§ CHALLENGES
1 – From the regression tutorial below, list every skill the reader should be able to perform by the end of the tutorial.
2 – How many lines of the entries below contain the word "Open"? Give only the number.

§ SELECTED EXTRACT
>>

Regression

Earlier in the course we saw how visualising relationships between variables can be used as part of an exploratory data analysis. In this tutorial we will look at how to measure the strength of these relationships (correlation) and at regression, an extremely versatile family of methods for formally modelling them.

Prerequisites

By the end of this tutorial, you should be able to:

Calculate correlation coefficients in R
Fit a linear model to data
Assess the quality of fit of a linear model visually and using residual analysis

Objectives

Chapter 8 (“Relationships between Two Numeric Variables: Correlation and Regression”), in Stephen Shennan (1998), Quantifying Archaeology, 2nd edition. https://doi.org/10.1515/9781474472555-009
Chapter 9 (“When the Regression Doesn’t Fit”), in Stephen Shennan (1998), Quantifying Archaeology, 2nd edition. https://doi.org/10.1515/9781474472555-010

Recap: visualisating relationships

We have already learned how to use a scatter plot (or scattergram) to visualise the relationship between two numeric variables. For example, we could look at the relationship between the area of sites on Islay and the total number lithics found there:

library(ggplot2)

<<

§ RECORDS PROVIDED
>>

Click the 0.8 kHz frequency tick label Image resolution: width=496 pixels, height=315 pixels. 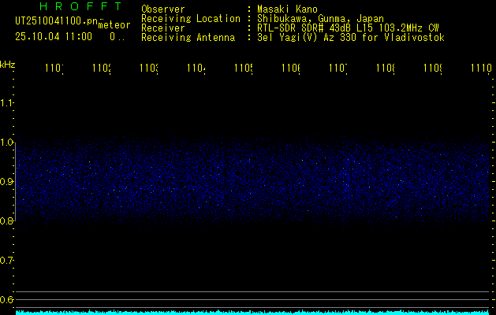(x=7, y=221)
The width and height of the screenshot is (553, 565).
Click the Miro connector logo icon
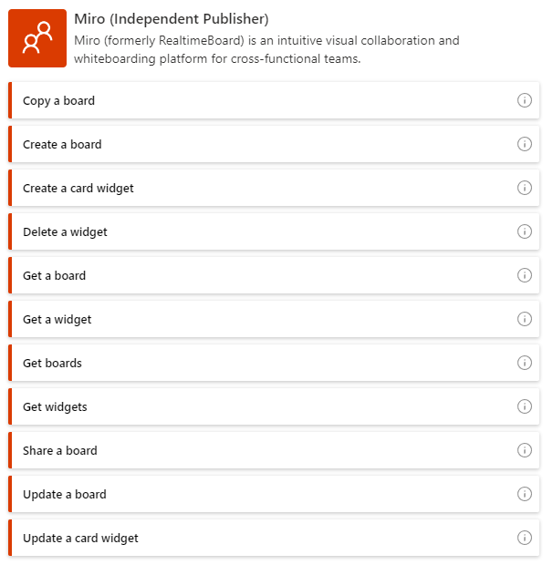pos(37,38)
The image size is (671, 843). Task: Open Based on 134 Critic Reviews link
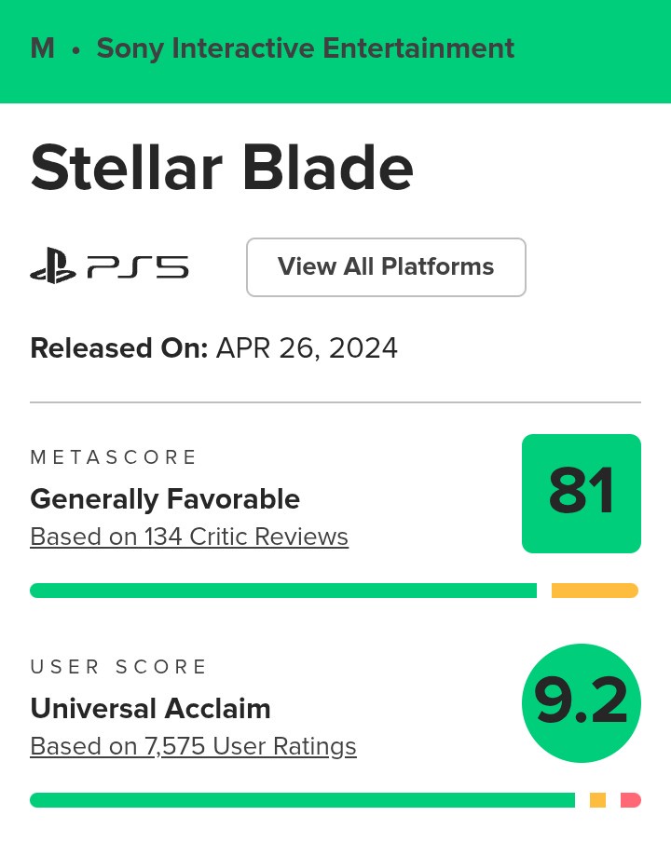(x=189, y=537)
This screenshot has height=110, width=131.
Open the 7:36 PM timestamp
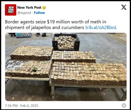tap(11, 106)
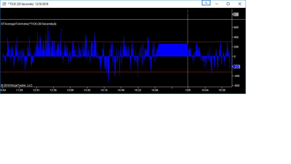Click the 15:56 time axis label

pos(155,90)
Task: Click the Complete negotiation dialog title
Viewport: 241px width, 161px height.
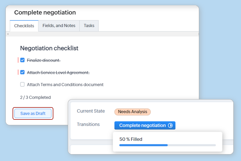Action: [45, 13]
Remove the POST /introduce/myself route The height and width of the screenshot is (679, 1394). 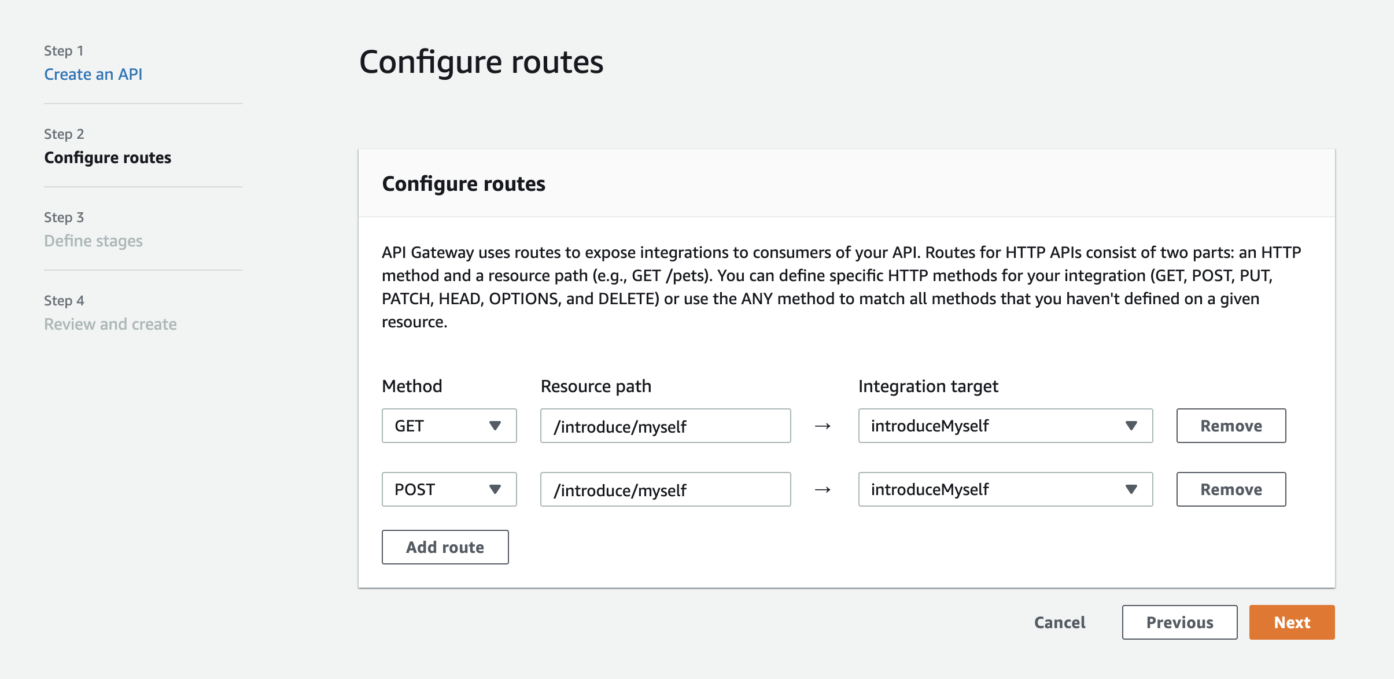(1231, 489)
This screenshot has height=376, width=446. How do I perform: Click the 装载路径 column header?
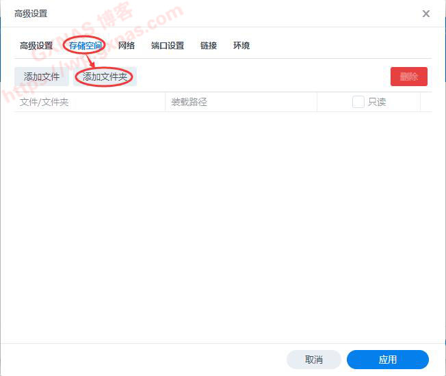[189, 102]
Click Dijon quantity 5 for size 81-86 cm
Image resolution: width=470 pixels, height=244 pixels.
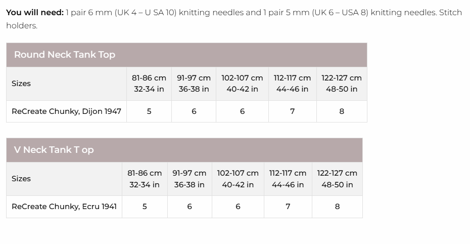click(149, 111)
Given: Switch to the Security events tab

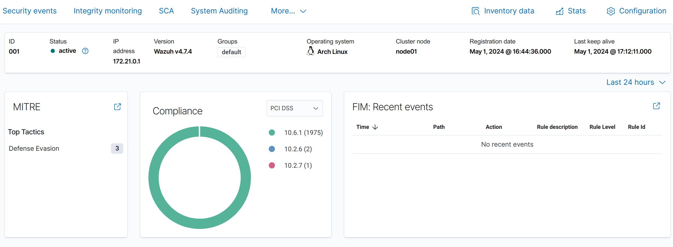Looking at the screenshot, I should (x=30, y=11).
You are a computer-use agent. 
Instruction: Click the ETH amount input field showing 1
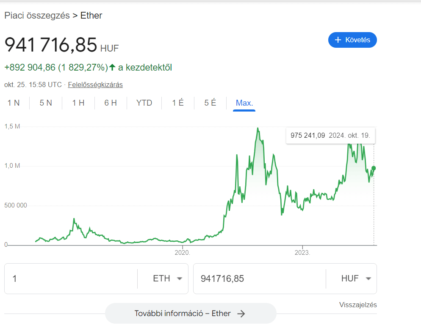(64, 278)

<<

§ TASK SOLUTIONS
1 –
- Calculate correlation coefficients in R
- Fit a linear model to data
- Assess the quality of fit of a linear model visually and using residual analysis

2 – 2